Dr. Bagwell’s interest in psychology was sparked in her first-year introductory psychology course at the University of Richmond, and her first taste of research came soon after as part of a class in which students worked together on a research project on children’s peer relationships. After graduating from Richmond summa cum laude with a B.S. in psychology in 1994, she attended Duke University’s Ph.D. program in clinical psychology and graduated in 1999. Her research at Duke focused on the peer relationships of aggressive and antisocial children, and her clinical work focused on prevention and intervention efforts for children at risk for Conduct Disorder. Dr. Bagwell completed her clinical internship at Western Psychiatric Institute and Clinic in Pittsburgh and then returned to her alma mater as Assistant Professor of Psychology. At Richmond she embraced the opportunity to work closely with students in a liberal arts environment and to collaborate with faculty invested in undergraduate education. During her time there, Dr. Bagwell was recognized with a number of teaching awards, including the University’s Distinguished Educator Award and the Arts and Sciences Outstanding Mentor Award.
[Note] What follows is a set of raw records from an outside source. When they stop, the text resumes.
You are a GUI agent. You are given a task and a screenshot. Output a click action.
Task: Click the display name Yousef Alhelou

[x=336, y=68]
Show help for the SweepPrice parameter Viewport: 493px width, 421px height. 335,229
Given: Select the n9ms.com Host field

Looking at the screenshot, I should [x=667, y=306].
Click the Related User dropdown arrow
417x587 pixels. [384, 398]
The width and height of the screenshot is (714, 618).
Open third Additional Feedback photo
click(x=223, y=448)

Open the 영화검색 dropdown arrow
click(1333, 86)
She was Assistant Professor, Associate Professor, and MacEldin Trawick Professor of Psychology at Richmond from 1999-2012. In 2012, she moved to Colgate University for four wonderful (and cold) years as Professor of Psychology. In 2016, she joined the Oxford faculty and is eager to work with Oxford students in similar collaborative endeavors as she experienced as an undergraduate student. Dr. Bagwell lives in Oxford with her husband, Douglas Hicks, and their two children.
Remote Learning and School Friendships
Due to the global pandemic, schools have turned to remote learning, and social distancing means children and adolescents have spent little time with their friends for many months. Does this matter? Developmental psychologists would say it does.
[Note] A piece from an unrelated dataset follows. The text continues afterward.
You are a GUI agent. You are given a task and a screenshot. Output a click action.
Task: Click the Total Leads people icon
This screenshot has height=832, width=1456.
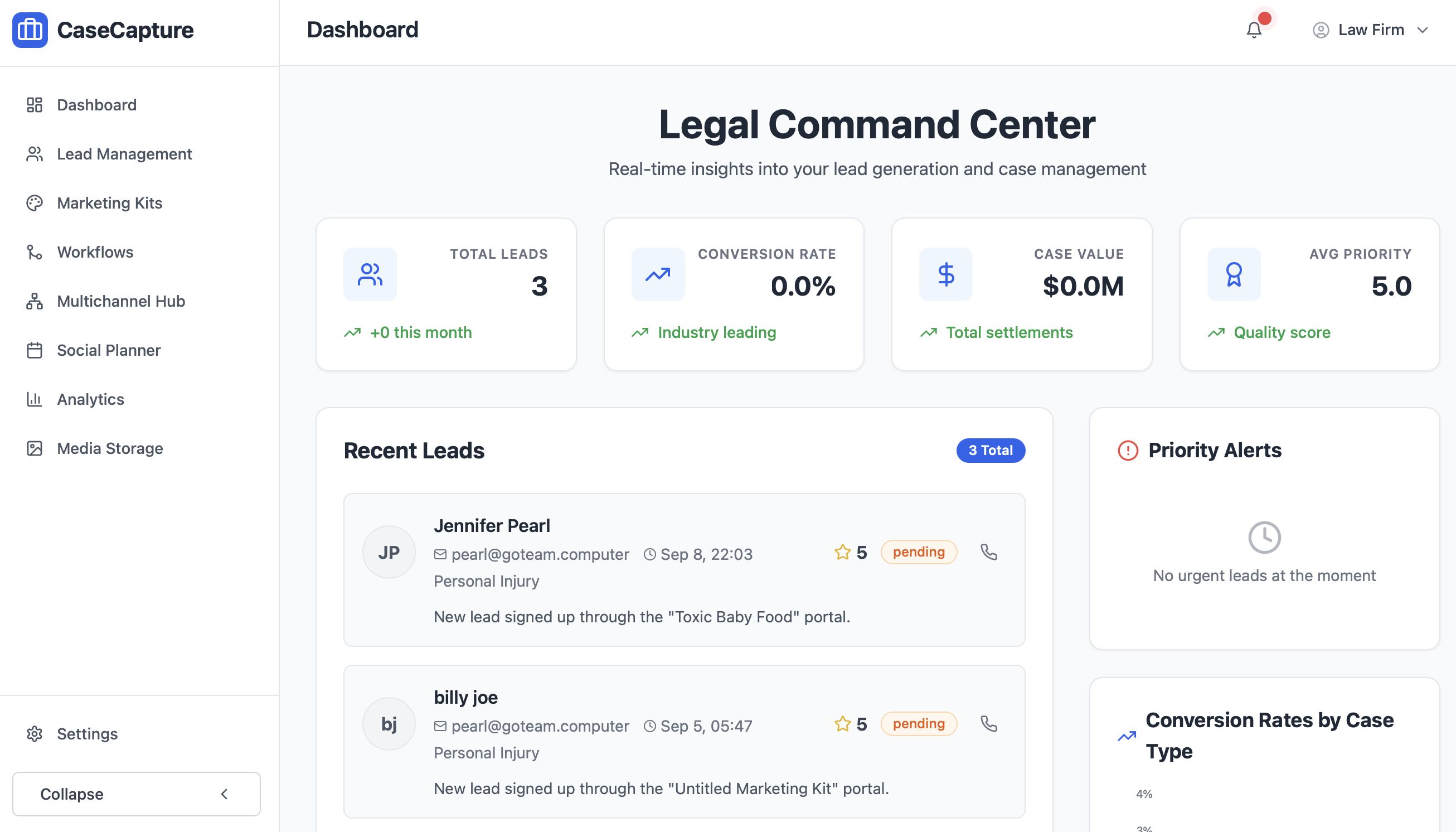click(x=370, y=274)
Friendship is often viewed as the quintessential relationship of childhood and adolescence because friends spend significant amounts of time together, and friendships affect children’s well-being – in positive and sometimes negative ways.
Friends are not just nice to have; rather, they are developmentally fundamental. Within friendships, children develop and practice critical social skills they need in current and future relationships. They learn how to seek and to provide emotional support to others; they learn how to take another’s perspective and to compromise and negotiate; they experience the thrill of making another person laugh; and they practice intimacy – sharing secrets and deeply caring for another person.
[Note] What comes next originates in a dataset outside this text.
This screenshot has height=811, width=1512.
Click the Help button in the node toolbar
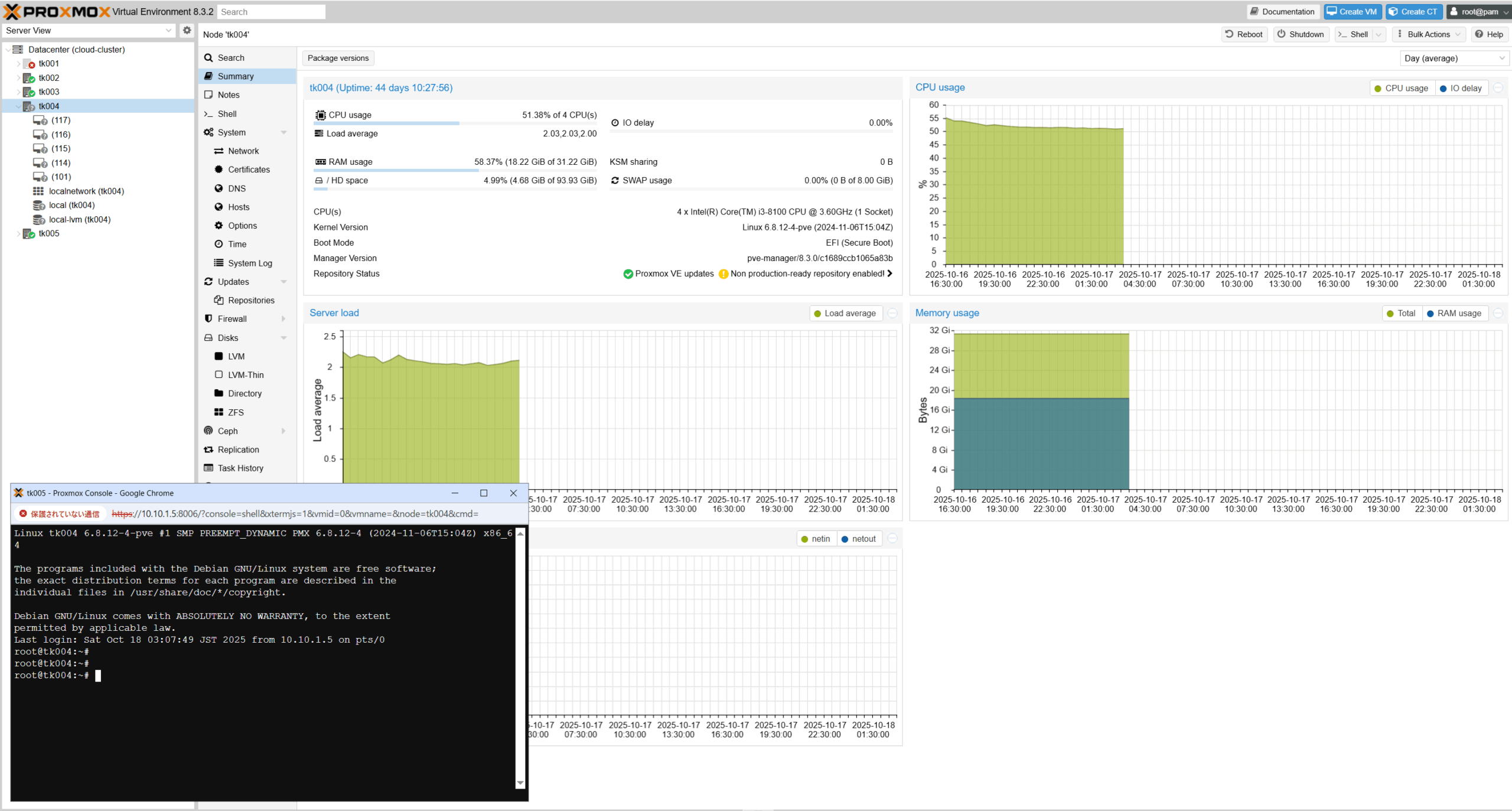[1488, 34]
My colleagues and I have found that young adults who had a close friend in childhood show better adjustment, including fewer depressive symptoms, than those who did not. Friendships can serve as a protective function. In another study, my colleagues and I found that having a close friend protects vulnerable children – in this case children with depressive symptoms – from increasing peer victimization across a school year.
The pandemic highlights the value children and adolescents themselves place on their friendships. Adolescents, especially, are desperate to be back with their friends. Research supports this desire so they can continue doing the developmental work that friendships help them to do. Especially if the pandemic continues, we may need to explore Covid’s limiting effects on friendships for years to come.